_TASK DETAILS_
This exercise calls for duplicating every entry below exactly, without the images.

_DATA FOR THIS EXERCISE_
◆ ◆ ◆
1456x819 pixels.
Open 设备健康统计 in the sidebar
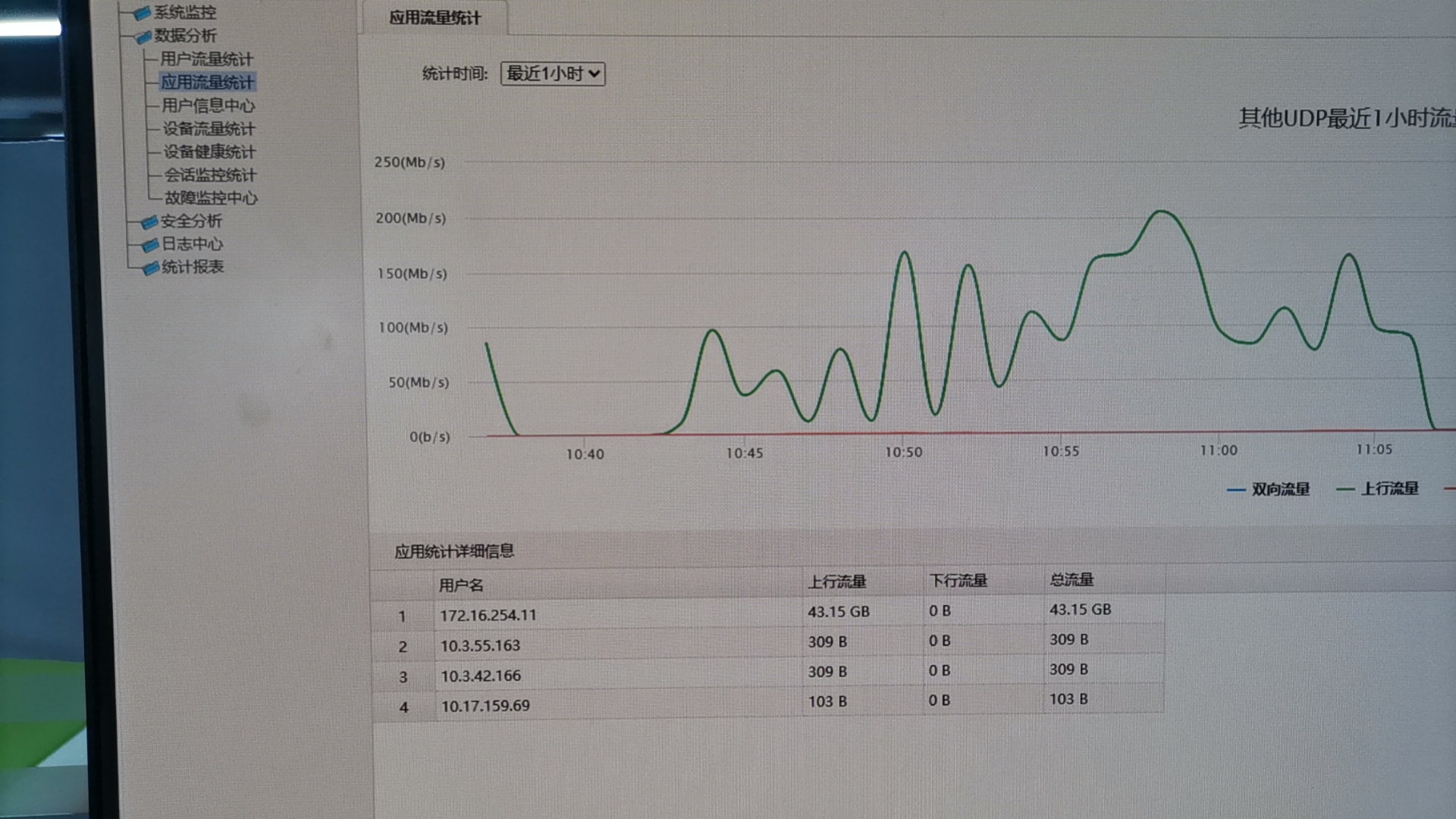pos(209,152)
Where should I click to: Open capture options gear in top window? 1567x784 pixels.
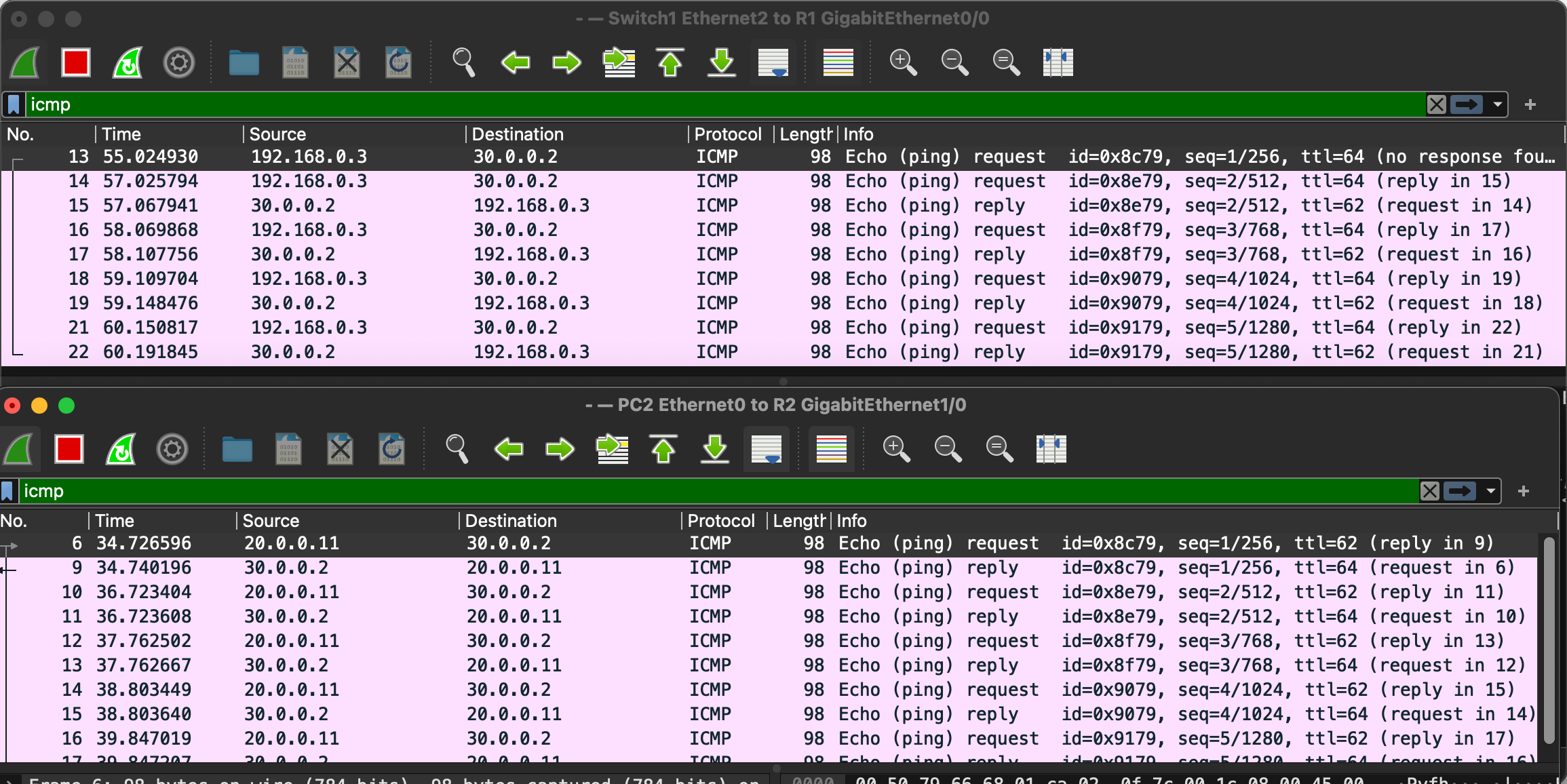(179, 62)
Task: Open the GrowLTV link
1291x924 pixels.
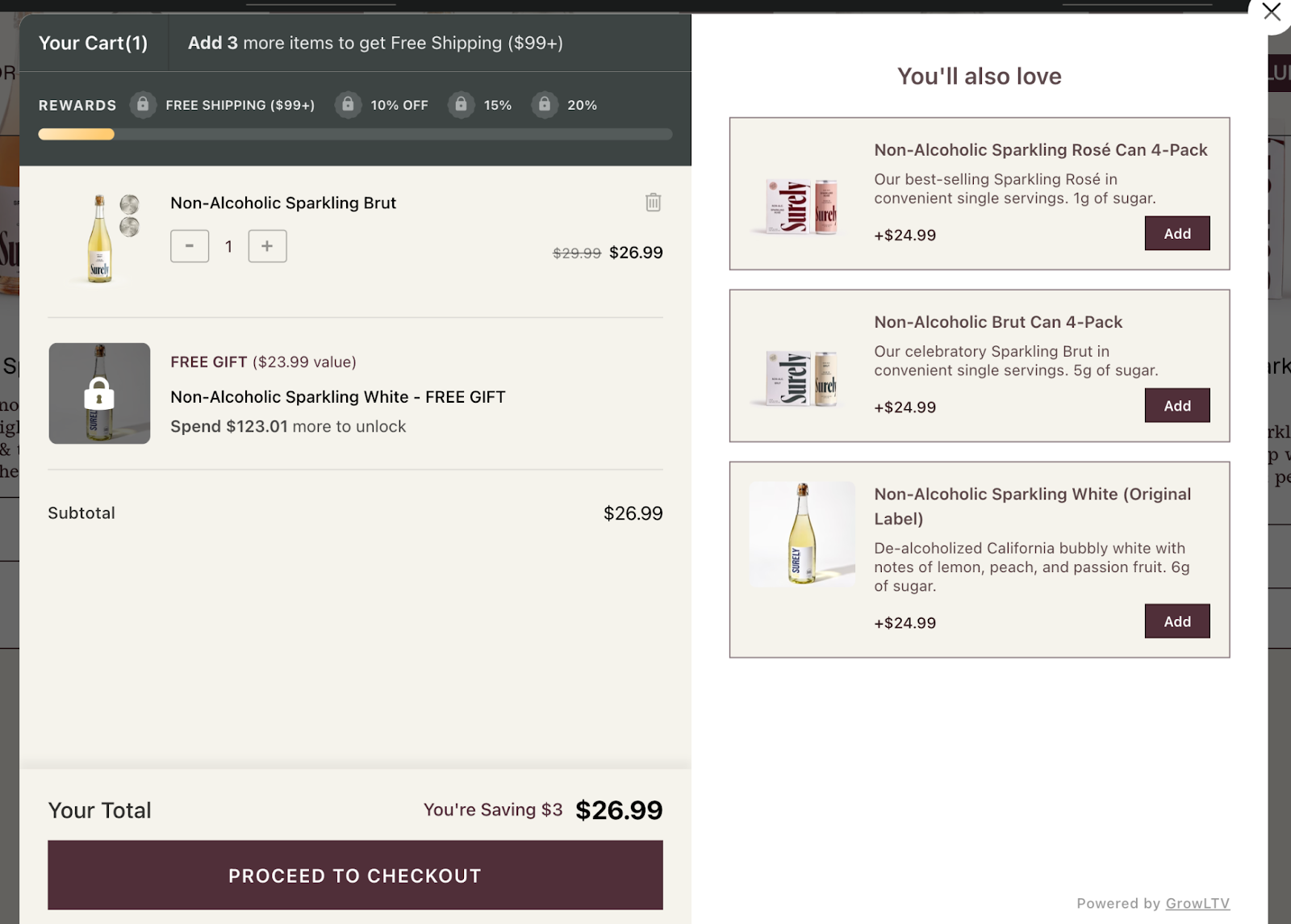Action: click(1197, 903)
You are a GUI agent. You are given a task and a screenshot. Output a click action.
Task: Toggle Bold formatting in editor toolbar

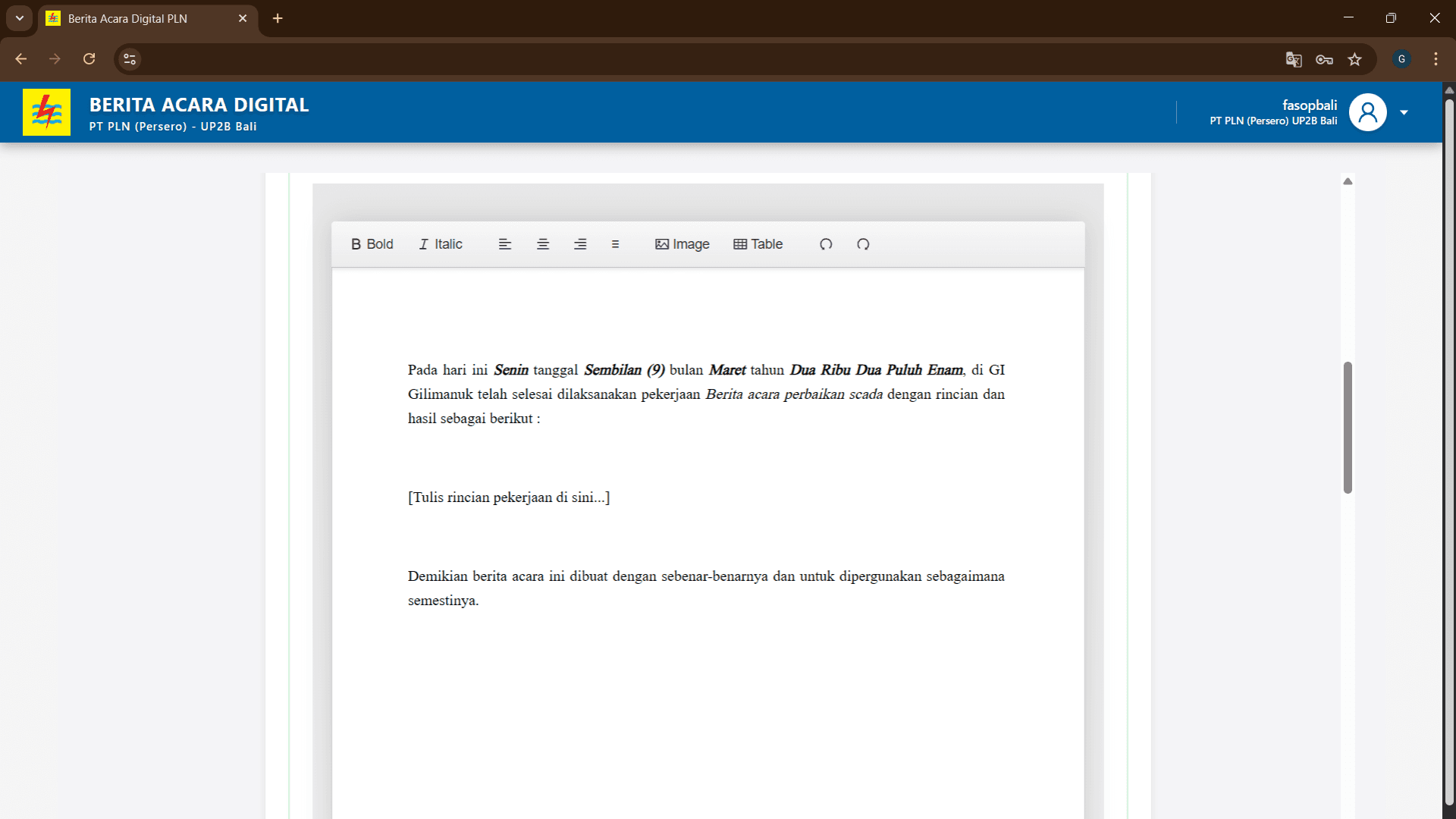pyautogui.click(x=372, y=244)
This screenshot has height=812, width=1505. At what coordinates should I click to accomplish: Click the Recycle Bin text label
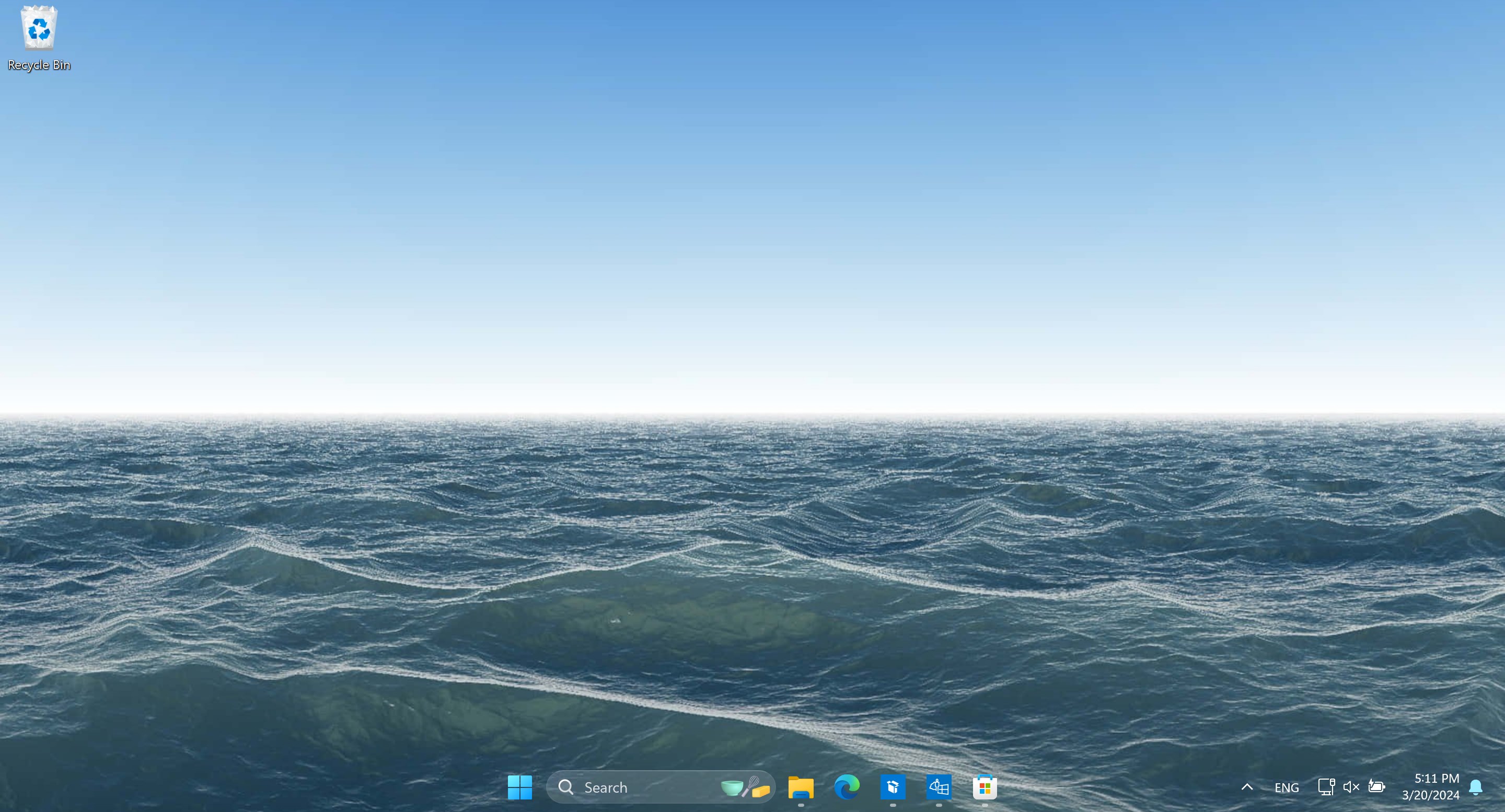39,65
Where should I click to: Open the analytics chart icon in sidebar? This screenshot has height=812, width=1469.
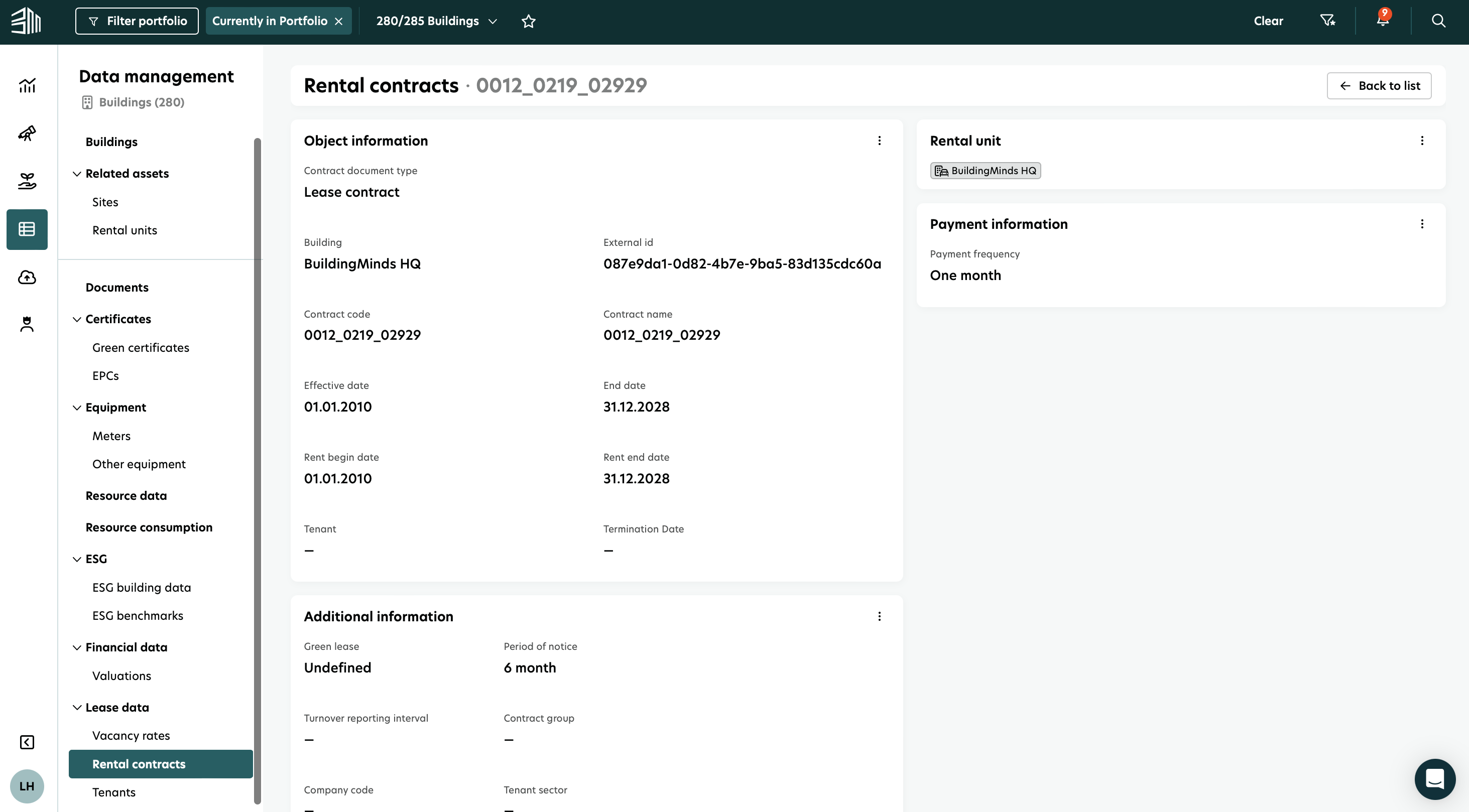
◆ ◆ ◆
_RESULT OF THIS TASK_
1456x819 pixels.
Open 设备健康统计 in the sidebar
pos(209,152)
Where should I click to: Open capture options gear in top window? 1567x784 pixels.
(179, 62)
Task: Open the GrowLTV link
1291x924 pixels.
Action: click(1197, 903)
You are a GUI agent. You are given a task and a screenshot. Output a click action.
Task: Toggle Bold formatting in editor toolbar

pyautogui.click(x=372, y=244)
This screenshot has height=812, width=1505. At what coordinates should I click to accomplish: Click the Recycle Bin text label
39,65
Where should I click to: Open the analytics chart icon in sidebar? This screenshot has height=812, width=1469.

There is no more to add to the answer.